Problema a resolver:
Copie, sem alterações, a parte da crítica de Está Tudo Bem que vai entre "Em Está Tudo" e "providencia sua morte.", inclusive.

Em Está Tudo Bem, o diretor François Ozon revisita o tema de O Tempo que Resta (Le temps qui reste, 2005), seu filme que acompanha um rapaz com doença terminal. O diferencial aqui reside no fato de o enfermo, André Bernheim (André Dussolier), de 85 anos, prefere morrer a viver hospitalizado, após sofrer um AVC. Por isso, pede à sua filha Emmanuèle Bernheim (Sophie Marceu) que providencia sua morte.
Este drama seco, sem sequer trilha musical, contrasta com o ensolarado filme anterior de Ozon, Verão de 85 (Été 85, 2020). Desta vez, não há romance na trama. Pelo contrário, aqui o amor entre pai e filha possui um gosto amargurado pelo tratamento grosseiro que André dispensou a Emmanuèle, desde criança. E, que continua até hoje, inclusive com a outra filha, Pascale (Géraldine Pailhas).
Temperatura morna
Porém, apesar do que mostra os flashbacks recorrentes, e o pesadelo surreal de Emmanuèle, esse gosto de fel não impede que o amor alimente uma forte conexão entre pai e filhas. Por isso, Emmanuèle e Pascale viabilizam um meio de apressar a morte de André, em um plano para transportá-lo para a Suíça. No entanto, apesar dessa história triste, Está Tudo Bem cozinha tudo em banho maria, e o que poderia gerar forte dramaticidade só atinge temperatura morna.
O primeiro terço do filme foi muito mal adaptado do livro que a própria Emmanuèle Bernheim escreveu. Desde a internação, se sucede um constante entra-e-sai do hospital, acompanhando a protagonista. Isso deixa a narrativa movimentada, mas faz falta uma pausa para transmitir o que sente a personagem. A perspectiva de Emmanuèle é a principal da trama. Porém, é complicado nos colocarmos em seu lugar se o roteiro não permite que a conheçamos de fato. Os flashbacks não são suficientes para aprofundar o que originou suas mágoas em relação ao pai. Na verdade, temos a impressão de que não foi nada tão grave, pois não chega a existir uma ruptura entre os dois. Aliás, além de um convívio predominantemente harmonioso, ele retribui às filhas com a herança e com a confiança de seu último desejo.

Dados fornecidos:
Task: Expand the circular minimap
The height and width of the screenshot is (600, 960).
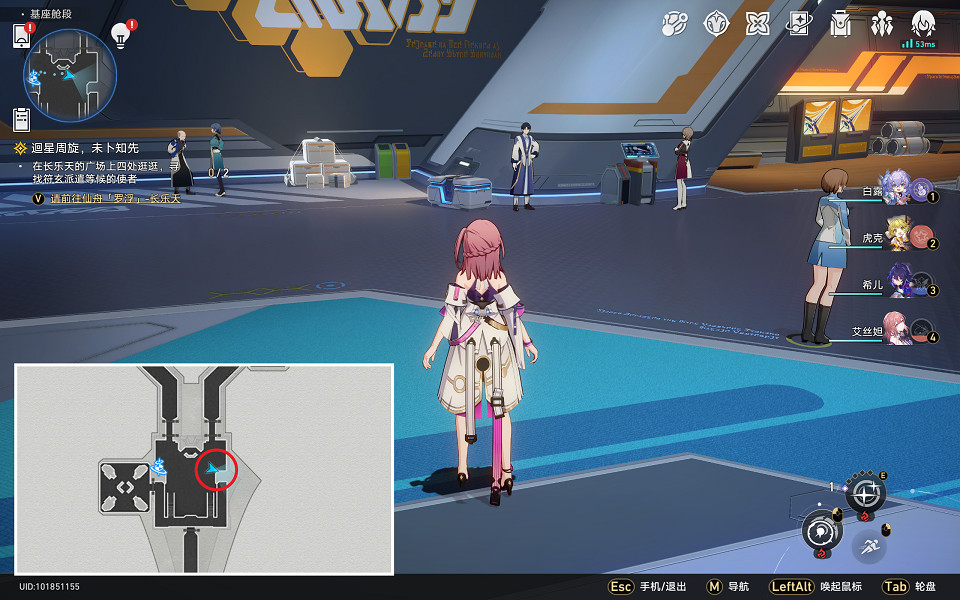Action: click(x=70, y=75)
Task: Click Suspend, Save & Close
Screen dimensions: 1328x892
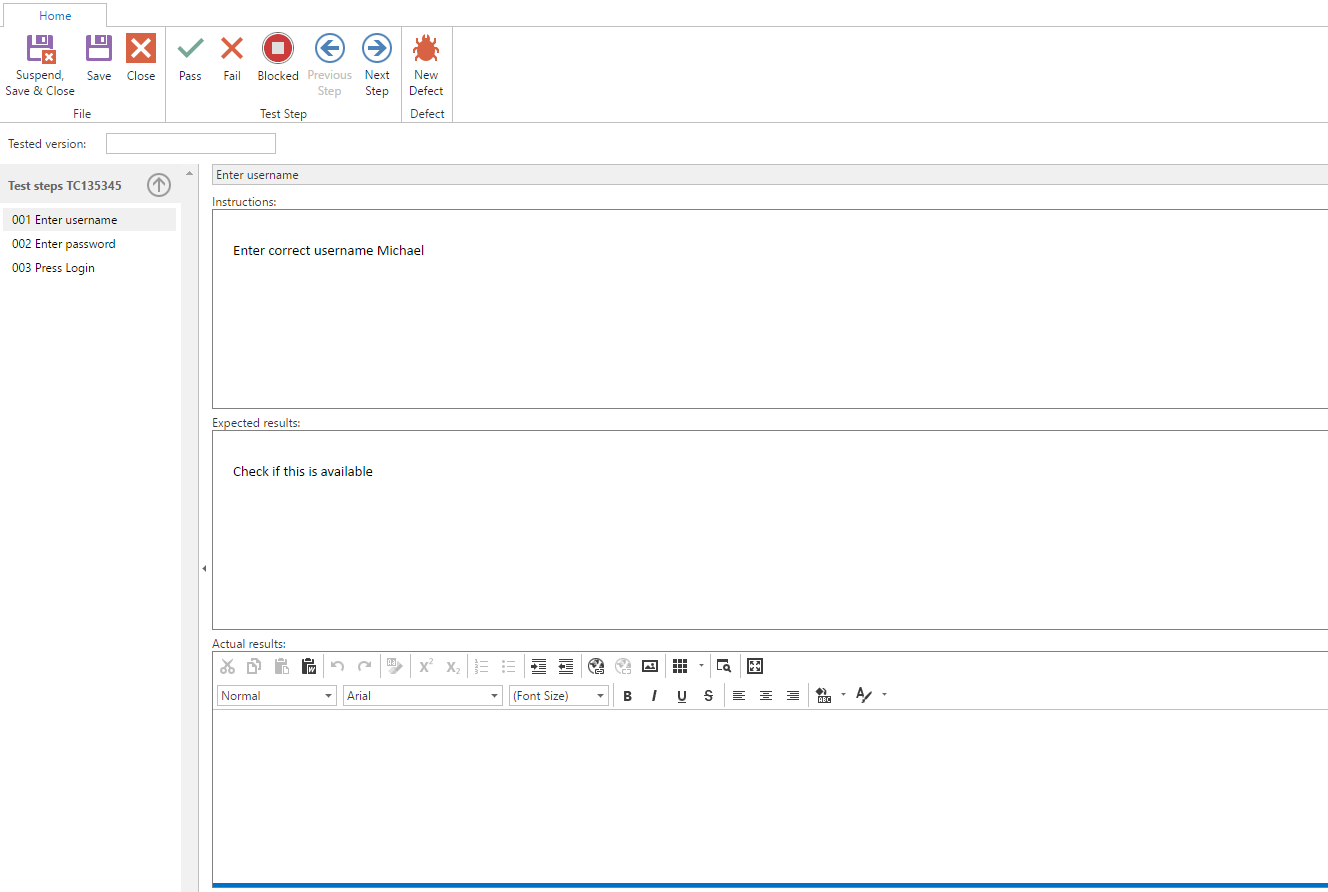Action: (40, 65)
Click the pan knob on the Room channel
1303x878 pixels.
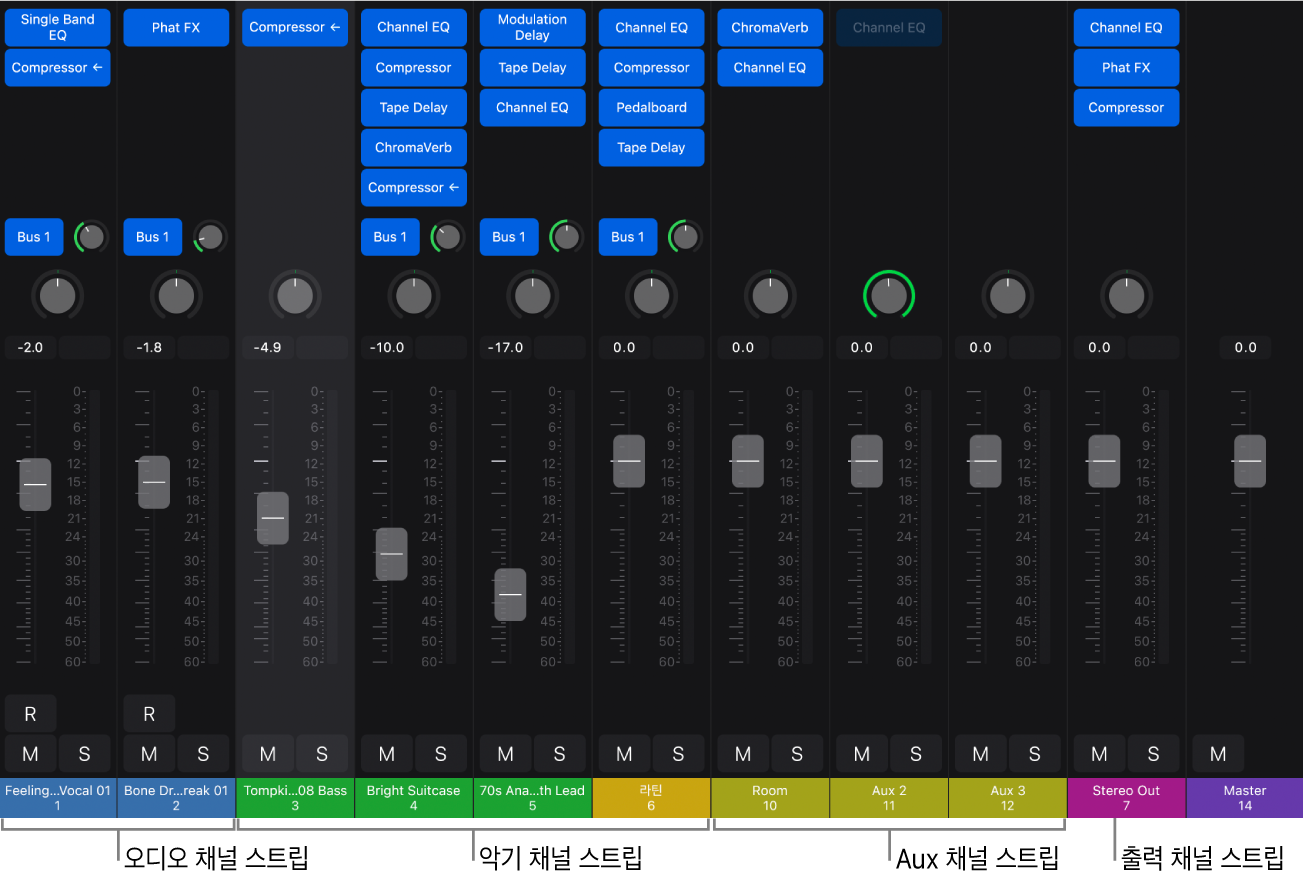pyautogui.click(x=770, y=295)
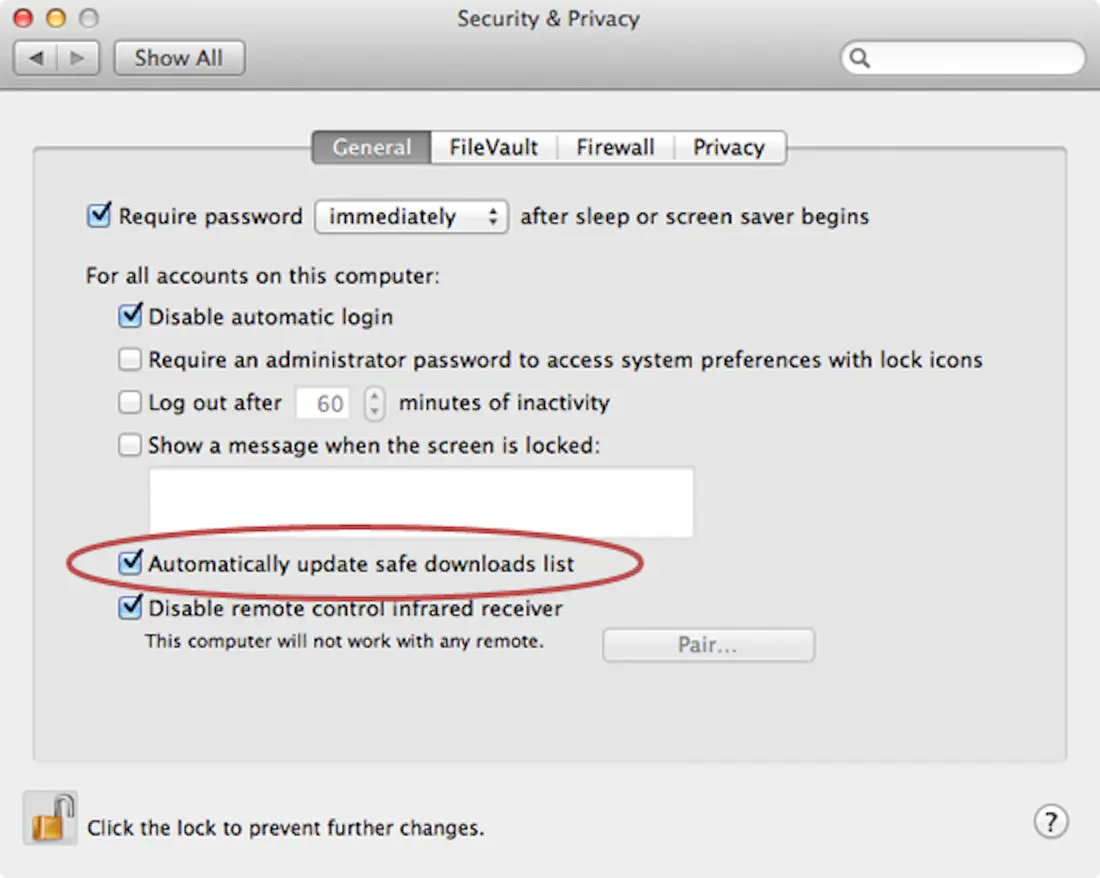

==

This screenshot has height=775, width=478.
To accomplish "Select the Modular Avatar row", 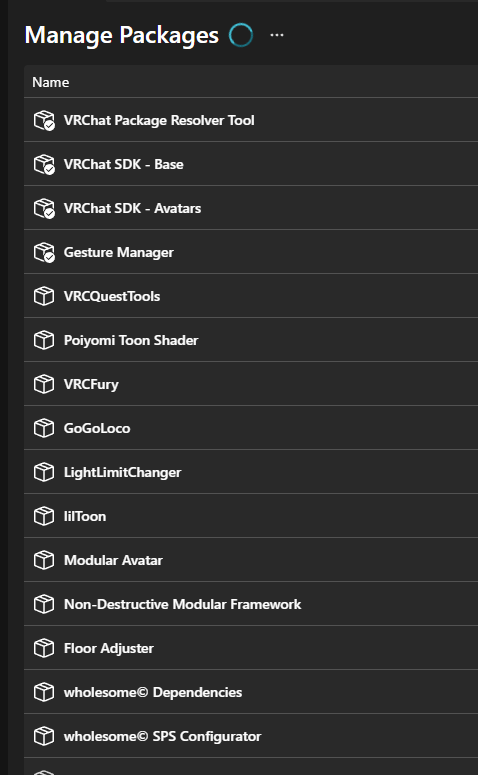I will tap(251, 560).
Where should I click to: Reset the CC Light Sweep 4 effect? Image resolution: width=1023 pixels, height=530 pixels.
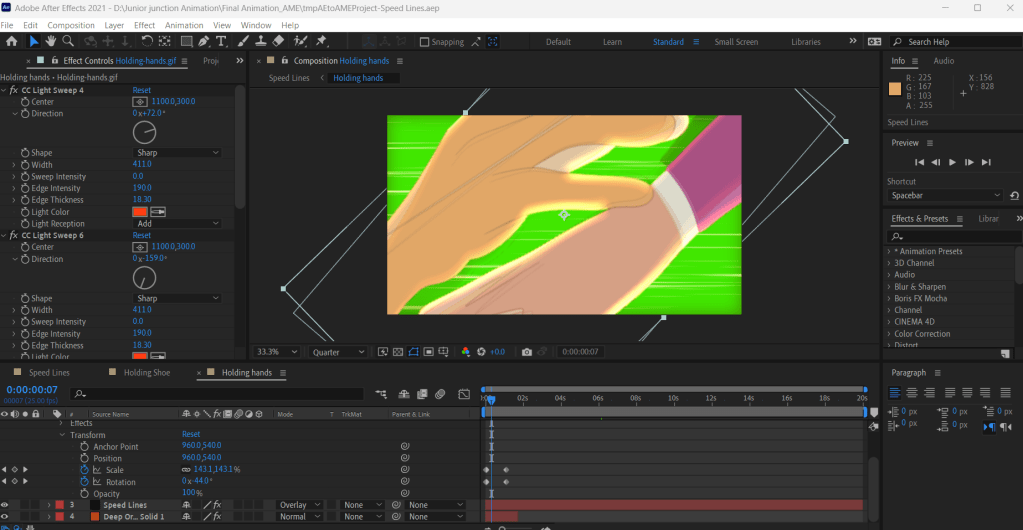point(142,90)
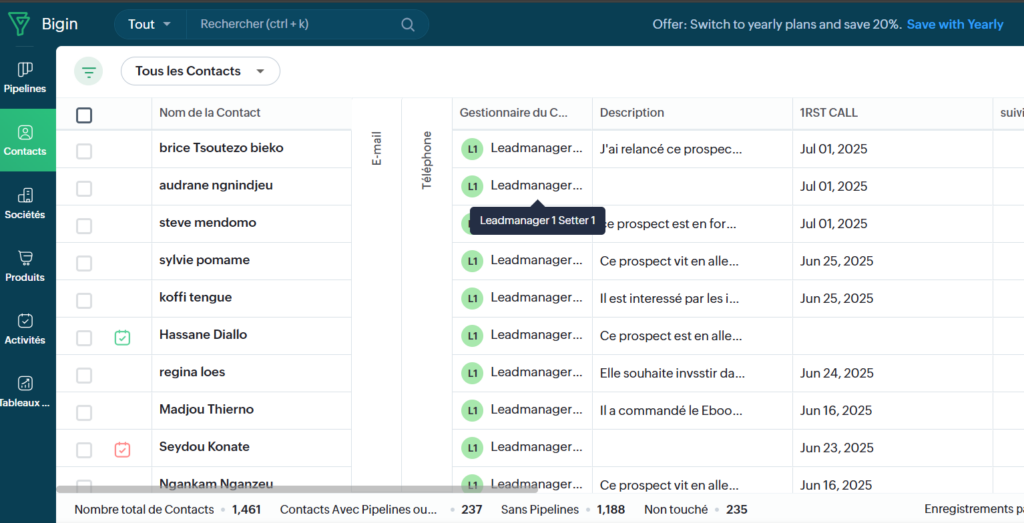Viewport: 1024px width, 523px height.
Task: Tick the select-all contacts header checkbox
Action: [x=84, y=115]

Resposta:
Em Está Tudo Bem, o diretor François Ozon revisita o tema de O Tempo que Resta (Le temps qui reste, 2005), seu filme que acompanha um rapaz com doença terminal. O diferencial aqui reside no fato de o enfermo, André Bernheim (André Dussolier), de 85 anos, prefere morrer a viver hospitalizado, após sofrer um AVC. Por isso, pede à sua filha Emmanuèle Bernheim (Sophie Marceu) que providencia sua morte.